Saturday, June 24, 2017


In 1699, Colonel Wolfgang William Romer returned with an exploratory expedition.  From the Fort Loyall ruins, Romer wrote,
"There are still to be seen the remains of houses of two stories high, with stone walls and chimneys, and there are 180 farms, beside  a great many fisherman's houses.  'Tis a great pity that so fine a country should be deserted."
(Taken from Deering; A Social and Architectural History by William David Barry and Patricia McGraw Anderson, pg. 35.) 

     The reference speaks to the abandonment of the town of Falmouth, which included all of Portland, Westbrook, South Portland, Cape Elizabeth and present day Falmouth,  after the destruction of Fort Loyall and the massacre of 200 men, women and children in May of 1690.  the frightened folks had received an alarm about the potential invasion by French and Native forces and gathered for protection at the fort at the foot of India Street 

    The constant and acrimonious relationship between the French and English for dominance and possession of the province of Maine resulted in open warfare where, for the most part, the first Nation members sided with the French and put the inhabitants of ancient Falmouth in peril.  The whole area remained uninhabited for twenty-six years until the Treaty of Portsmouth also referred to as the Treaty Utrecht in 1713.

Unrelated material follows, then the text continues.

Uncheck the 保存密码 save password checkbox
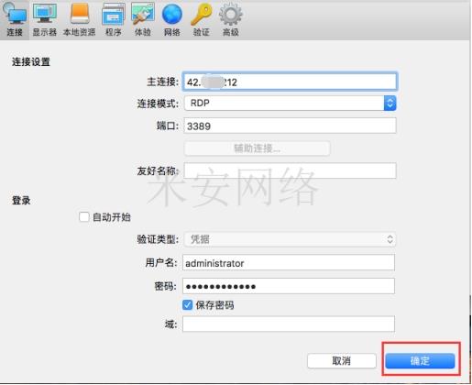This screenshot has width=472, height=385. [x=187, y=305]
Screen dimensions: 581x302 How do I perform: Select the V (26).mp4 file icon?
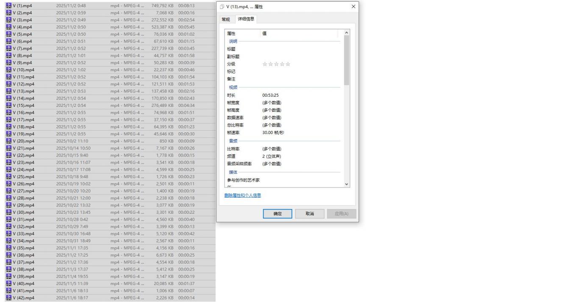click(x=8, y=184)
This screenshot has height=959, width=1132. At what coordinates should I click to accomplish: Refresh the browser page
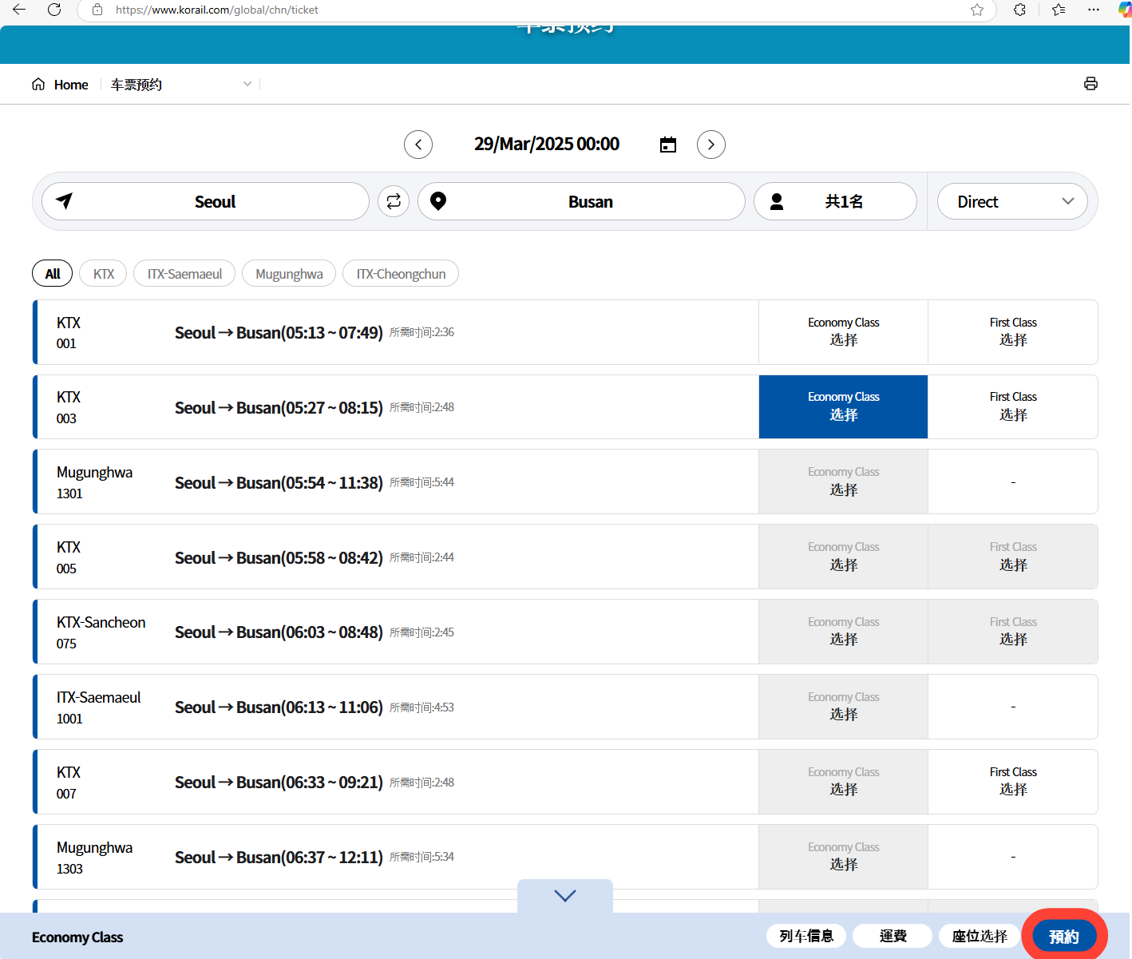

     Troy R. Bennett is a photo journalist who recently presented an excellent piece on the destruction of Fort Loyall that I'm sure followers of this blog will find interesting.  I really enjoy Troy's work and though he claims not to be an historian, nor am I, his vignettes of historical events in Portland history create a vivid and entertaining picture of the past.  I was pleased and a bit surprised to see that Troy Bennett chose to dedicate two articles to two of our inhabitants of the East Deering/Grand Trunk Cemetery:  William Blake and the younger Crispus Graves.  Both video tapped at the cemetery.

     Before venturing further, I want to acknowledge that for the last several months I have been accumulating notes and stories which have led to my taking a look backwards in order to understand how it is that the key players in the Back Cove settlement around the area associated with our Grand Trunk Cemetery came to be.  As a result, I have been dragging my 'mental feet' in the hope of achieving a better understanding myself of the who, what, when and where. 

   Beside the Deering book, I used Theodore Sawyer's Back Cove to Quaker Lane to look more closely at the land grants purchased by Isaac Sawyer, Joseph Noyes, Isaac Illsley and Jasper Blake.  I found myself wanting to know more about the people from whom they purchased their land:  the names of Moses Gould, Ebenezer Hall, Sr., Eben Hall, Jr. Cornelius Hall, John Wass, and others kept appearing.  I learned that the Halls and Moses Gould were soldiers who served in the conflicts between the French and English and were probably among the soldiers who returned to the area with Major Samuel Moody and actively engaged in resettlement.   I learned that Isaac Sawyer received his grant through John Wass and this was originally a grant from George Cleeves, considered to be the founder of Portland.

The statue of George Cleeves was donated to the City of Portland by his descendants,  however the City Council declined the offer.  The statue is now located  on private property over looking Portland Harbor, because controversy ensued over whether Cleeves and his family kept a slave.  There was never substantial evidence as to the veracity of this claim.
      Please view this post as an introduction to a series which I hope readers will find interesting and informative and helpful in doing your own historical sleuthing.  Signing off for now!